Oh dear. I think there should have been directions on how to use it given with the clickers. The guy behind you will never be able to use it properly now because he poisoned it.

I use a verbal marker rather than a clicker because I never liked juggling all of the stuff I have to handle with a novice dog (leash, treats, plus clicker). Since I have helped my mom with much of her training of her dog she also doesn't use a clicker. I had someone who uses a clicker at my novice class a few months ago. We were doing sits and downs and the person was clicking every few seconds during the sit and also during the down. What was she marking? The dog showed no signs of breaking the stay. My mom's dog didn't mind so much during the sit but since he was in a phase of not wanting to down anyway, every click made him stand up. I asked the other person to cool it with the clicking and everybody stayed down.

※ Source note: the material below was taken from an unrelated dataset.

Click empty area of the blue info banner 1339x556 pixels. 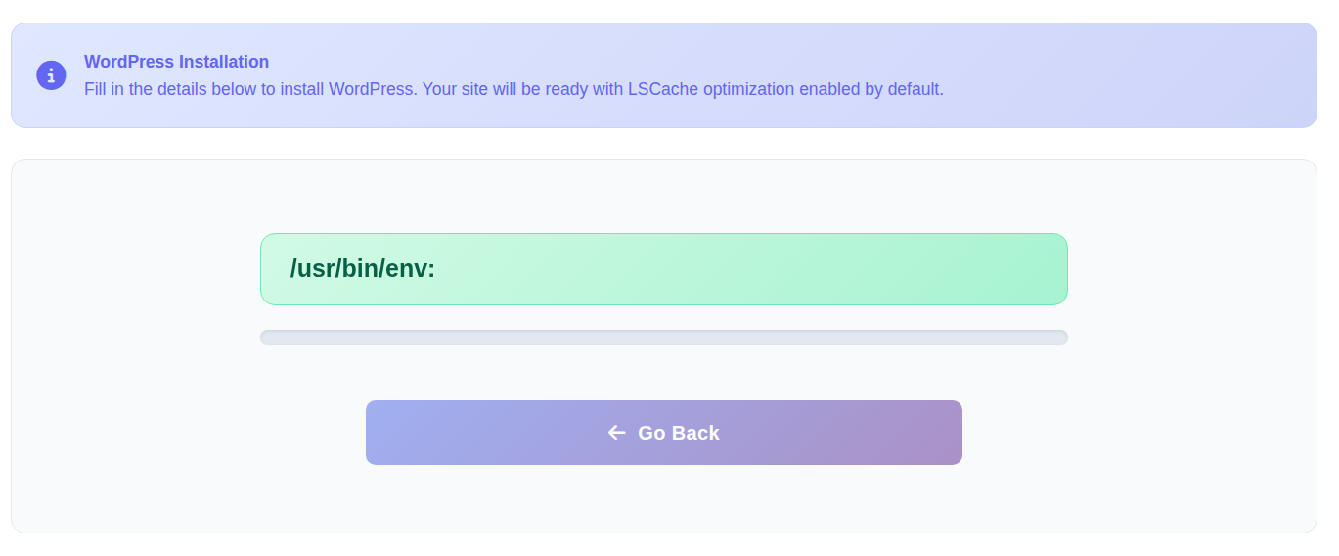1125,75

There are lots of tools available to use for training. They all have advantages and disadvantages, but none works well if the trainer/handler doesn't understand how to use them.


----------



## Tiny Poodles (Jun 20, 2013)

lily cd re said:


> Oh dear. I think there should have been directions on how to use it given with the clickers. The guy behind you will never be able to use it properly now because he poisoned it.
> 
> I use a verbal marker rather than a clicker because I never liked juggling all of the stuff I have to handle with a novice dog (leash, treats, plus clicker). Since I have helped my mom with much of her training of her dog she also doesn't use a clicker. I had someone who uses a clicker at my novice class a few months ago. We were doing sits and downs and the person was clicking every few seconds during the sit and also during the down. What was she marking? The dog showed no signs of breaking the stay. My mom's dog didn't mind so much during the sit but since he was in a phase of not wanting to down anyway, every click made him stand up. I asked the other person to cool it with the clicking and everybody stayed down.
> 
> There are lots of tools available to use for training. They all have advantages and disadvantages, but none works well if the trainer/handler doesn't understand how to use them.

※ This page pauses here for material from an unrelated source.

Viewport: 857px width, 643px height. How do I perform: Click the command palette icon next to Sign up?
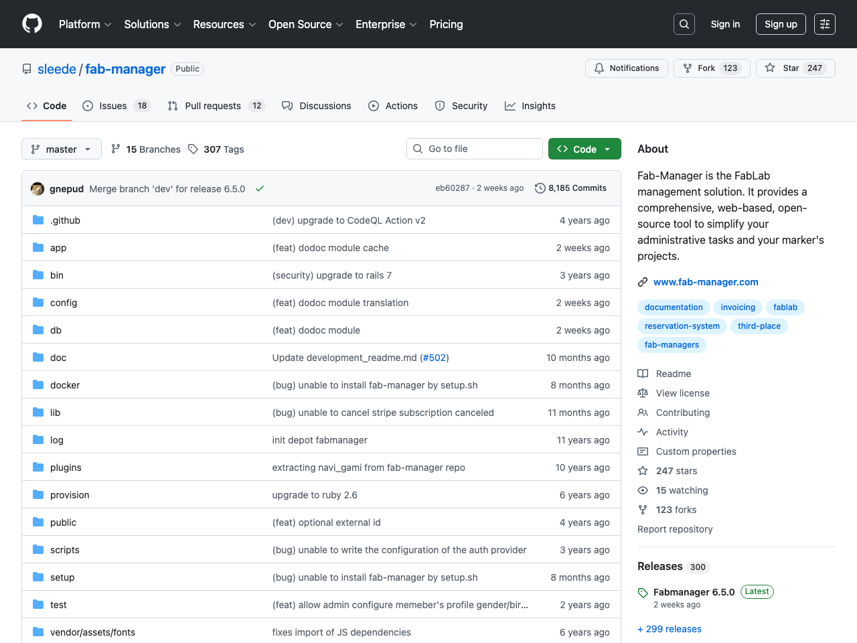pos(824,23)
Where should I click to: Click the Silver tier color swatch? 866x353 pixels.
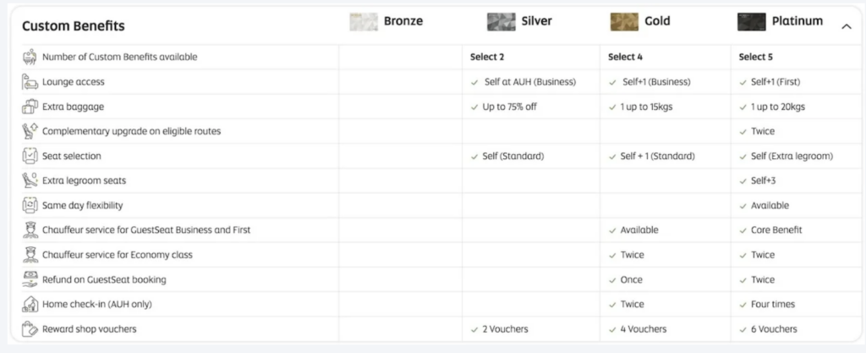pos(501,22)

Oh I remember, I almost blew a gasket during Timi's "final exam" for puppy class. We were having a competition for longest down stays, and one of the other people in class was clicking (no treat) every five - ten seconds! Timi's ears were twitching and she was wondering if she was finished every single time! She realized that the clicks were not for her, but they were very annoyingly breaking her focus on me ?
You would think that by the last class, which used clicker training through-out that they would have known better!


----------



## TeamPoodle (Aug 10, 2015)

I totally understand how you feel Catherine about juggling everything! At first I wished we had used a marker word instead of the clicker because I kept dropping things, but now as I train Riley in busy/distracting situations I've found the clicker cuts through all the noise in a way my voice does not. Plus, my husband and I have matching clickers so the "marker" is the same no matter who is working with him. I've also found it useful when Riley is greeting new people. I'll click when he sniffs them. Where my voice would send him running back to my side, the clicker is a more "neutral" sound, and he'll casually look at me like "wait, what? I did something right?"

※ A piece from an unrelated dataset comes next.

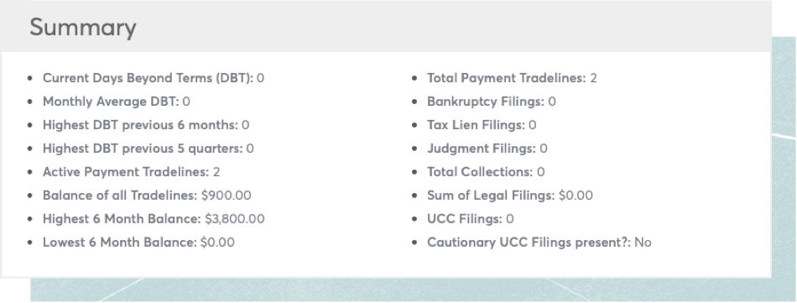This screenshot has height=303, width=797.
Task: Select the UCC Filings entry
Action: pyautogui.click(x=470, y=218)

But I agree with everyone, whether you use a marker word, a clicker, or a different way of training all-together, you need to know how to use the tools properly. Clicker training is new to me, I was taught 13 years ago to train a dog with a choke collar. :ahhhhh: There's LOTS of ways people use those ineffectively too. (Although I must say I'll never go back to choke collars - I MUCH prefer +R!). I just thought it was a weird thing to hand out. People who use clickers already have them, and people who don't have no idea what to do with it.


----------



## Click-N-Treat (Nov 9, 2015)

I use a verbal marker or a clicker, depending on what I'm training and where I am training. Random clicking in a class sounds like a nightmare.


----------



## lily cd re (Jul 23, 2012)

Click-N-Treat that clicking person is a very nice person but I don't love seeing her arrive for class because the clicking makes me crazy as well as being very distracting to most of the other people and dogs. Very few of the people who come to my classes use clickers, most use verbal markers. Most of them are serious performance sports folks.


----------



## Poodlebeguiled (May 27, 2013)

That person who was handing them out should have at least put a recommendation with them with a website or something that would explain the concepts. That is weird to just hand them out. I have used a clicker a lot over the years and also a verbal marker. Studies show that the click sound registers in a different part of the brain and the information gets to the cortex quicker. But yeah...sometimes it can be awkward, depending on what you're doing and sometimes it's just more practical, I find to use a marker. It still works wonders compared to not using a marker.


----------



## lisasgirl (May 27, 2010)

People clicking every few seconds are probably clicking for duration...I know I had a class that encouraged that. Archie generally thinks the click means he's done, though, so I've never used it that way. I just delay the click.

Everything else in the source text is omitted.